▶ _Your goal_:
Copy out the rows below word for word, starting at the line containing "The image size is (1080, 767)." and ending at the line containing "tap(554, 94)", both lines included.

▶ _Excerpted data_:
++++

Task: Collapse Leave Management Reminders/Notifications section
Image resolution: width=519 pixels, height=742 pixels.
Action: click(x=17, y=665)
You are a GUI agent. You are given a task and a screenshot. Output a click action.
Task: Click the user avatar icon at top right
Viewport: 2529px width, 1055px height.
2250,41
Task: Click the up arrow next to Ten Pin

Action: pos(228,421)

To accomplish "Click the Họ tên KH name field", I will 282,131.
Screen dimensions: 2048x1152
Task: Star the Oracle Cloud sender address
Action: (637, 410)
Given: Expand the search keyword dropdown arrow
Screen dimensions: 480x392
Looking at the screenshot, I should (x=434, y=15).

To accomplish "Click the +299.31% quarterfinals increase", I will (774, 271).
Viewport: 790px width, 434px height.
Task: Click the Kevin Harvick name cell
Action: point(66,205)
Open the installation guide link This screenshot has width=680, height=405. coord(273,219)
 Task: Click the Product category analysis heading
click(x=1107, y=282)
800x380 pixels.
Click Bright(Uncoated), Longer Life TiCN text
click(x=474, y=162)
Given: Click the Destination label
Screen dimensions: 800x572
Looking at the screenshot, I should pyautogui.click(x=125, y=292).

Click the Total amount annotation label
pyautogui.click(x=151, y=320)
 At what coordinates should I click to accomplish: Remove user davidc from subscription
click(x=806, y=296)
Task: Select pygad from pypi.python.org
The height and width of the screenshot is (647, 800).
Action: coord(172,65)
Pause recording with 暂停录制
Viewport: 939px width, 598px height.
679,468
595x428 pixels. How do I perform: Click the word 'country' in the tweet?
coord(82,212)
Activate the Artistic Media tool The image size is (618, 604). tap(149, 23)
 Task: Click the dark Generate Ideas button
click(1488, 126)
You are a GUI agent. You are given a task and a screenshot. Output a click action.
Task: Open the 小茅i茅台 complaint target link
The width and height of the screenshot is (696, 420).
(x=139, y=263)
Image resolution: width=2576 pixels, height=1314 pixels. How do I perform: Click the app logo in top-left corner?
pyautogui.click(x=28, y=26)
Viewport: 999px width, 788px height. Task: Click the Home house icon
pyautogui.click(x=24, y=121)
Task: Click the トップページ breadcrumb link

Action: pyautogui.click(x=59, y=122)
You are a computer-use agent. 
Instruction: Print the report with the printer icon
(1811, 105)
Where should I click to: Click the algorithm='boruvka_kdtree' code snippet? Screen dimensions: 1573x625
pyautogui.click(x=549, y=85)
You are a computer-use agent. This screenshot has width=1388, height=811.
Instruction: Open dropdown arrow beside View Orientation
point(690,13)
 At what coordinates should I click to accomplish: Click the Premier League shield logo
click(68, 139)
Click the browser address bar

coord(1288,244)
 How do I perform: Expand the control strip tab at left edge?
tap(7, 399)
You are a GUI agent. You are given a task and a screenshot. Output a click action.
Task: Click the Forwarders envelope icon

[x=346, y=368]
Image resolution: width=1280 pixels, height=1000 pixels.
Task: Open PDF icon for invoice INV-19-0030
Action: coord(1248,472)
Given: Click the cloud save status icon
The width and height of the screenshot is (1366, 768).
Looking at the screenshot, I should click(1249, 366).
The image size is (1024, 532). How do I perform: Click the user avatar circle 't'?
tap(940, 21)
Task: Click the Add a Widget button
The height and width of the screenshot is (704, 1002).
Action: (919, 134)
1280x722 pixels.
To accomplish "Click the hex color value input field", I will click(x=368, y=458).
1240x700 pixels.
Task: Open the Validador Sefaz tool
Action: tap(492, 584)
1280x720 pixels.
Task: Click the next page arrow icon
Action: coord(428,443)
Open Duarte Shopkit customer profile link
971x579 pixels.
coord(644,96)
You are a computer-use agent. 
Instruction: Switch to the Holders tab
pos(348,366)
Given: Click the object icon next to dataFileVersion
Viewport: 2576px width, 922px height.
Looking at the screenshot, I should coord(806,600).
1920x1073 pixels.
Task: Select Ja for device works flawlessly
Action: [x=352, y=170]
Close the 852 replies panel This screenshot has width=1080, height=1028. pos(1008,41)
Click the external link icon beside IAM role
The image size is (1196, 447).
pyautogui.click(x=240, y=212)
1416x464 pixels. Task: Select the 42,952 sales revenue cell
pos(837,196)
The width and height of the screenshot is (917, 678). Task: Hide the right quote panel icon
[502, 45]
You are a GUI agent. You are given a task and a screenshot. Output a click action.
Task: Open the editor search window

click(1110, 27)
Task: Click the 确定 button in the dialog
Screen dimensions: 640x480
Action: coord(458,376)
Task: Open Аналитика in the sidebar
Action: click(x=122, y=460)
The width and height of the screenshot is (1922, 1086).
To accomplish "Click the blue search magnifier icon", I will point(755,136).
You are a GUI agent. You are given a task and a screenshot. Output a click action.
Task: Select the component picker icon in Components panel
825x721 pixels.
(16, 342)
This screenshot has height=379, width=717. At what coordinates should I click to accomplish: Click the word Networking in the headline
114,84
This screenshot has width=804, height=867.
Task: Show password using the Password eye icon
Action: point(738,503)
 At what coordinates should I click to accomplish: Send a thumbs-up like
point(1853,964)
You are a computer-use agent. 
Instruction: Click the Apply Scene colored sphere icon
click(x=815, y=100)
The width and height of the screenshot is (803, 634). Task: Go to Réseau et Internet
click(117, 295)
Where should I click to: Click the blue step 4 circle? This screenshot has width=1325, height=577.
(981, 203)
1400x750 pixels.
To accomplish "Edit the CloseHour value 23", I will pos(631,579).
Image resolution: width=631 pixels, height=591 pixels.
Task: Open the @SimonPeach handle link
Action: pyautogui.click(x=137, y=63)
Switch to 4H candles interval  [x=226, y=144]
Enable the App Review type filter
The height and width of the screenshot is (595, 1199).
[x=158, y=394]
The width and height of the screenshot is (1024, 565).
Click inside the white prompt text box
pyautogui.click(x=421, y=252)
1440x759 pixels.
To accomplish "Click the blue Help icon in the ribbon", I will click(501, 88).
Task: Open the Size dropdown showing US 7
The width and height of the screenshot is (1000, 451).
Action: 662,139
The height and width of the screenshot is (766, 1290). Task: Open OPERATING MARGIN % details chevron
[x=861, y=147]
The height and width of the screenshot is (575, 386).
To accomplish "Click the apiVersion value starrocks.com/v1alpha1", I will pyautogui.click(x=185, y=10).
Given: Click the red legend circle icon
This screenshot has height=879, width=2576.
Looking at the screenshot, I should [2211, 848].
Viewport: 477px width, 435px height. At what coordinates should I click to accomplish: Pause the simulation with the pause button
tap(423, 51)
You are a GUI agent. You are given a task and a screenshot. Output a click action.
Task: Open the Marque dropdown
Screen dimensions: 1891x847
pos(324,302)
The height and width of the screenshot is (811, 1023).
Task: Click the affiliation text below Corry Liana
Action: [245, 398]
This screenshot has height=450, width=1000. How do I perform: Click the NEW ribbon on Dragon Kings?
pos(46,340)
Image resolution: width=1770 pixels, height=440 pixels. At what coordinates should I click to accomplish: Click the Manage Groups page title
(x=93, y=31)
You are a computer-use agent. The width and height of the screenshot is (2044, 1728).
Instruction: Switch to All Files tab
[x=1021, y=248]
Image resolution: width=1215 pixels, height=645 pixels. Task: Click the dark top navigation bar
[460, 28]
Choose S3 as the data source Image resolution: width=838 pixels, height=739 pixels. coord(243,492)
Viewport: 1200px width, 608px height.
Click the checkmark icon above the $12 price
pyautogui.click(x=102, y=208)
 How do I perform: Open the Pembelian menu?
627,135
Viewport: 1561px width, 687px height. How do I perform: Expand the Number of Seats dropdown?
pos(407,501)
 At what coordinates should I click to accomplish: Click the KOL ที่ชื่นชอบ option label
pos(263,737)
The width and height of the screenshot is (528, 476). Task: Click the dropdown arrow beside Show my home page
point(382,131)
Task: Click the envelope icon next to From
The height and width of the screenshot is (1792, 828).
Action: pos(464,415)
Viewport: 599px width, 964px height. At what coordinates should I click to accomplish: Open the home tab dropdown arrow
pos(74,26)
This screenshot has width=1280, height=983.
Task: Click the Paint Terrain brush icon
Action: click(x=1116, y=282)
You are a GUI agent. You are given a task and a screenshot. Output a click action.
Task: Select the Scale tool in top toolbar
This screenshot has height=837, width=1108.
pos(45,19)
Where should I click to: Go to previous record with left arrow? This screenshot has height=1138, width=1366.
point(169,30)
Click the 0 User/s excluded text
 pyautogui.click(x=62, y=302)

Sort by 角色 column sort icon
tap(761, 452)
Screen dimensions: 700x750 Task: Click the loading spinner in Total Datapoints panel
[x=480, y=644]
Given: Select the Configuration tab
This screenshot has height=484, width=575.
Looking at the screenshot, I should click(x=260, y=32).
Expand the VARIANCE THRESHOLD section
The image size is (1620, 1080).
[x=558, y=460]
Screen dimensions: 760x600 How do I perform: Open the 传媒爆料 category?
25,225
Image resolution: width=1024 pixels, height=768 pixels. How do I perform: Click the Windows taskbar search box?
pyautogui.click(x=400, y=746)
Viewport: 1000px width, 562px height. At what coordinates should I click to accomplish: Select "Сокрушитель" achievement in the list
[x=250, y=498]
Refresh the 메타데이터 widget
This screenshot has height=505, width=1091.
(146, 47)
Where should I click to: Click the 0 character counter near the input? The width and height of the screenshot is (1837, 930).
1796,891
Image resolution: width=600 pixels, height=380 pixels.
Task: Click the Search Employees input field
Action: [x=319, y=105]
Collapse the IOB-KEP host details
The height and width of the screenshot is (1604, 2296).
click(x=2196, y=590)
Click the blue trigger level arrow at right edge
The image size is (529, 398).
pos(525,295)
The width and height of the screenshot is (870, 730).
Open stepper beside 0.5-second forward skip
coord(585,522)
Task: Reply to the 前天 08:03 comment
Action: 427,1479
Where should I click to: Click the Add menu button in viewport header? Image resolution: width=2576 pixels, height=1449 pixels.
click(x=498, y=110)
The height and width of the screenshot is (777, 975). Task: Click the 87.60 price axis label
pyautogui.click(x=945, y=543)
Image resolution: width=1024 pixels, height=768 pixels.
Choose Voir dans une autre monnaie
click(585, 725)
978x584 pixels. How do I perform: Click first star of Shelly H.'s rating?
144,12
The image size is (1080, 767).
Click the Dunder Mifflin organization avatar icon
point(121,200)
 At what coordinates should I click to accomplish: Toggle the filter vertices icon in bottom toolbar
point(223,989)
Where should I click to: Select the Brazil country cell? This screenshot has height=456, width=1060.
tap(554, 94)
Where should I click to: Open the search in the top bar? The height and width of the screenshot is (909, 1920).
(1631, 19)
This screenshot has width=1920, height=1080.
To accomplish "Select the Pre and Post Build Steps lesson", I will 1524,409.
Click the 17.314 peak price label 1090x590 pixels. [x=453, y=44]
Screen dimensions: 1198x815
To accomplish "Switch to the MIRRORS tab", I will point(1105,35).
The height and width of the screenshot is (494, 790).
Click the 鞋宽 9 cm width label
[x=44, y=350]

++++

▶ _Task solution_:
The image size is (1080, 767).
Click the Dunder Mifflin organization avatar icon
point(121,200)
 At what coordinates should I click to accomplish: Toggle the filter vertices icon in bottom toolbar
point(223,989)
Where should I click to: Select the Brazil country cell? This screenshot has height=456, width=1060.
tap(554, 94)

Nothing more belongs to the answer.